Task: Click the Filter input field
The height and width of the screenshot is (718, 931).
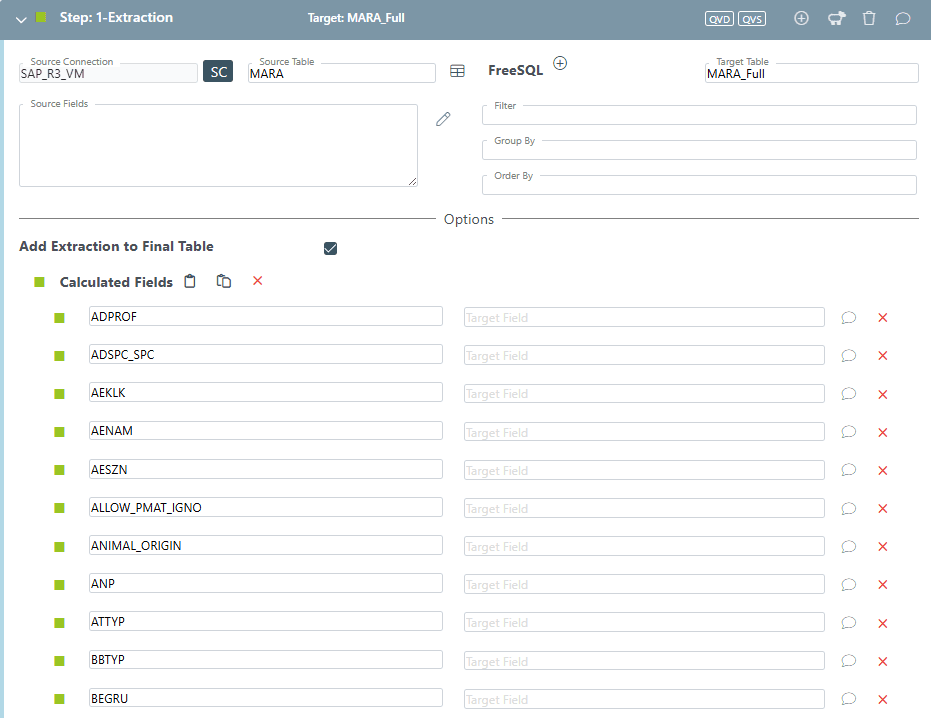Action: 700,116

● ● ● ● ● ● ●

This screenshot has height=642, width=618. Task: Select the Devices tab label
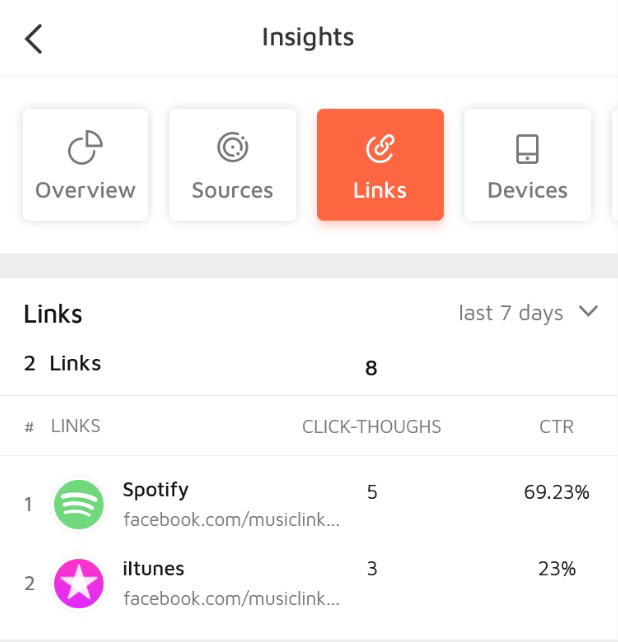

● ● ● ● ● ● ●

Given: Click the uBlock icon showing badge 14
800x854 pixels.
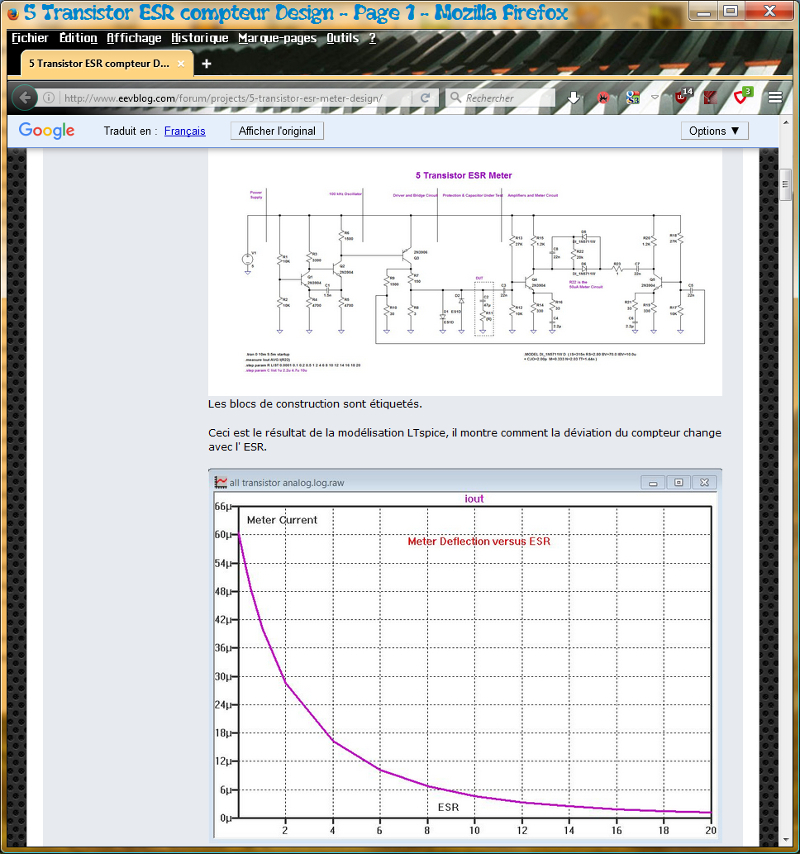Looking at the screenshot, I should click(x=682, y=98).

● ● ● ● ● ● ●

▶ Work to complete
State the number of lines in the records that contain the string "Task", and nothing more.

▶ Output
2